SUPPLIED MATERIAL: Begin

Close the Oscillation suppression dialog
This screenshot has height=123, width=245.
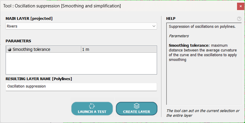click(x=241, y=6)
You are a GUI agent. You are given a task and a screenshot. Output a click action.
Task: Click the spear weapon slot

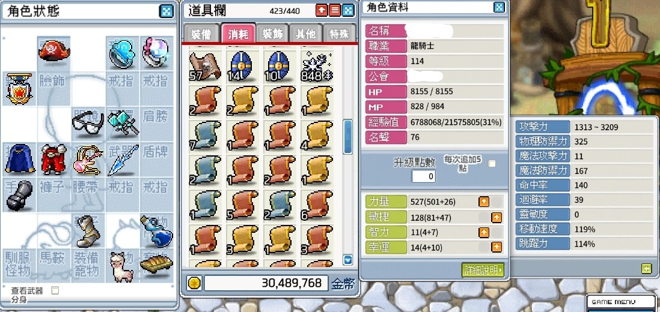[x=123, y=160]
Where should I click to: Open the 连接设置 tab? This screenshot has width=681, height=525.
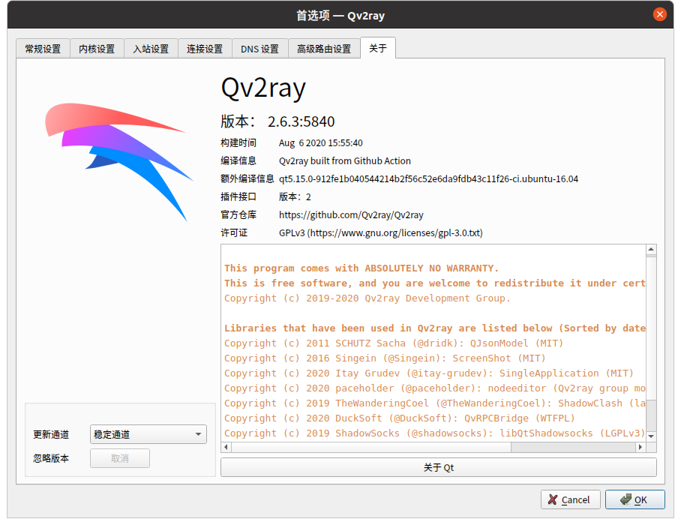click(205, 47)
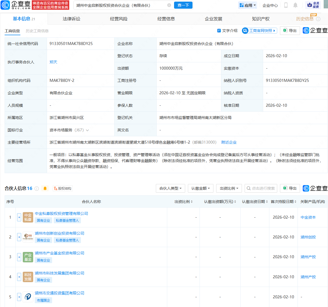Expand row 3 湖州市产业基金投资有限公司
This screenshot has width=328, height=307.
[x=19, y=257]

SUPPLIED MATERIAL: End
SUPPLIED MATERIAL: Begin

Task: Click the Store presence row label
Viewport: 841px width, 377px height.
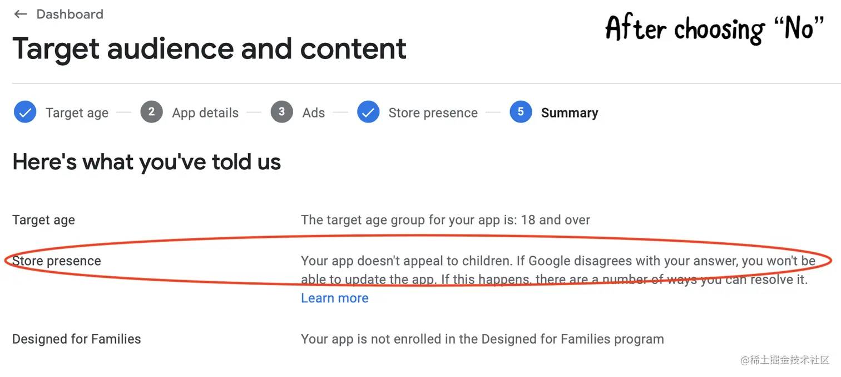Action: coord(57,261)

SUPPLIED MATERIAL: End
SUPPLIED MATERIAL: Begin

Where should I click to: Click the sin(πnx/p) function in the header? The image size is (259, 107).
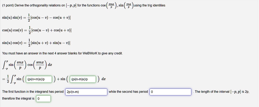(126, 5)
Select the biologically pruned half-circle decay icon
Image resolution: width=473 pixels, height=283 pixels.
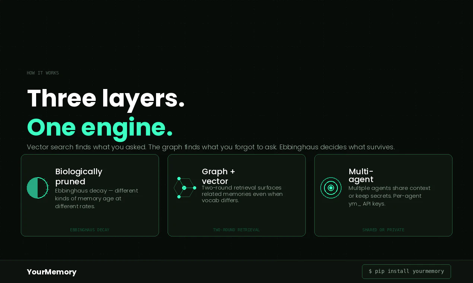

SUPPLIED MATERIAL: End

Copy out precisely the lines from the line with "Select the biologically" to the line with "Image resolution: width=473" in the material above, including those two lines and omitting all the rest.

Select the biologically pruned half-circle decay icon
Image resolution: width=473 pixels, height=283 pixels.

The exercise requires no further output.